The California Exodus Accelerates

There’s lots of data, especially the comparison of rental rates for moving trucks into and out of California, to show the steady exodus of prosperous Californians and their businesses. The truck rental companies will almost give you a one-way truck to move from Texas to California, but charge a lot for a one-way truck from California elsewhere, which tells a lot.

A few years ago I was at a panel of business executives who bemoaned California’s high taxes and unfriendly regulatory environment, but who said their headquarters and major operations would stay put for the time being because they had long-term leases on building facilities, and as such it would cost more to move now than they’d save on lower costs elsewhere. But when those leases ran out. . .

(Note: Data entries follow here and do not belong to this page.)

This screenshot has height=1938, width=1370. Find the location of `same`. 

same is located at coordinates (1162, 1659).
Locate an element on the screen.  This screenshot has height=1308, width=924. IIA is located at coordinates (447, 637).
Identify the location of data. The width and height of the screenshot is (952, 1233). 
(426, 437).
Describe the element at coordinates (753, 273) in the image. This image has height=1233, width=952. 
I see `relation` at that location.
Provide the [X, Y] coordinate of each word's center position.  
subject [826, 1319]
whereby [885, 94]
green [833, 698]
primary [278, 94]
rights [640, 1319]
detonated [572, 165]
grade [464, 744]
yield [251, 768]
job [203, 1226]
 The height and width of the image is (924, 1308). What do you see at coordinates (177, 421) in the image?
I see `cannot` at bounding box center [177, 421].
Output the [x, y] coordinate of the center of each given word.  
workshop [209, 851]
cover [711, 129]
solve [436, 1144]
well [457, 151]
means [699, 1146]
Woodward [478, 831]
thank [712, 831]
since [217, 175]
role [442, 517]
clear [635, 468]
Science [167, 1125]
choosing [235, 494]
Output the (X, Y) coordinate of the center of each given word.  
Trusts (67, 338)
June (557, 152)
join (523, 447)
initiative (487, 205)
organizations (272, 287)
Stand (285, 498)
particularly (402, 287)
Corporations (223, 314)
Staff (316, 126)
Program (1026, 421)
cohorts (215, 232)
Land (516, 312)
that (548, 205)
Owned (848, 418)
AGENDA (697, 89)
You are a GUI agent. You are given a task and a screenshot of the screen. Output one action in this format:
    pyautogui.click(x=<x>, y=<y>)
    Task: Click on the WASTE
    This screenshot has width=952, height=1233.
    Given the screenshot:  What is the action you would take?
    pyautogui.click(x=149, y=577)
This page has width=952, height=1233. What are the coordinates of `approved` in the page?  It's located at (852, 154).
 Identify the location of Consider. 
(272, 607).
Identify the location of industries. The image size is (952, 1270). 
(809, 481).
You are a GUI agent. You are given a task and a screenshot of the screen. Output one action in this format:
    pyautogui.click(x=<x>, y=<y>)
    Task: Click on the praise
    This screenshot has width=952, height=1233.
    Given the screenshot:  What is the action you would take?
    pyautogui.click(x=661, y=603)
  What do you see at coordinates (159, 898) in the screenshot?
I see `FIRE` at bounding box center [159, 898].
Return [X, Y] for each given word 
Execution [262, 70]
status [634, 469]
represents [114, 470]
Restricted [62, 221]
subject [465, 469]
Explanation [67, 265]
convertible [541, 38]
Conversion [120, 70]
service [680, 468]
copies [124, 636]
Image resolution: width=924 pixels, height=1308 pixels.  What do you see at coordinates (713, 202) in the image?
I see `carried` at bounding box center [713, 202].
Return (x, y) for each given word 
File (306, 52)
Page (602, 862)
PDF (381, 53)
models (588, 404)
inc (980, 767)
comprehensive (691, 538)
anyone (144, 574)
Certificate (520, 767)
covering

One of the people who said that on this panel was Andrew F. Puzder, the CEO of CKE Restaurants, the parent company of Carl’s Jr. and Hardee’s. Carl’s was founded and grew up in California, but it looks like the leases are up. Yesterday’s announcement:

The parent company of Carl’s Jr., founded in Anaheim 60 years ago, is relocating its California headquarters to Nashville, Tenn.

Carpinteria-based CKE Restaurants, which also owns St. Louis-based Hardee’s, is consolidating both offices in Tennessee, where it has several company-owned restaurants. All senior executives, including Chief Executive Andrew F. Puzder will be moving to Nashville, Chief Marketing Officer Brad Haley said.

By the way, did I mention that Tennessee has no state income tax? Expect more of this over the next few years.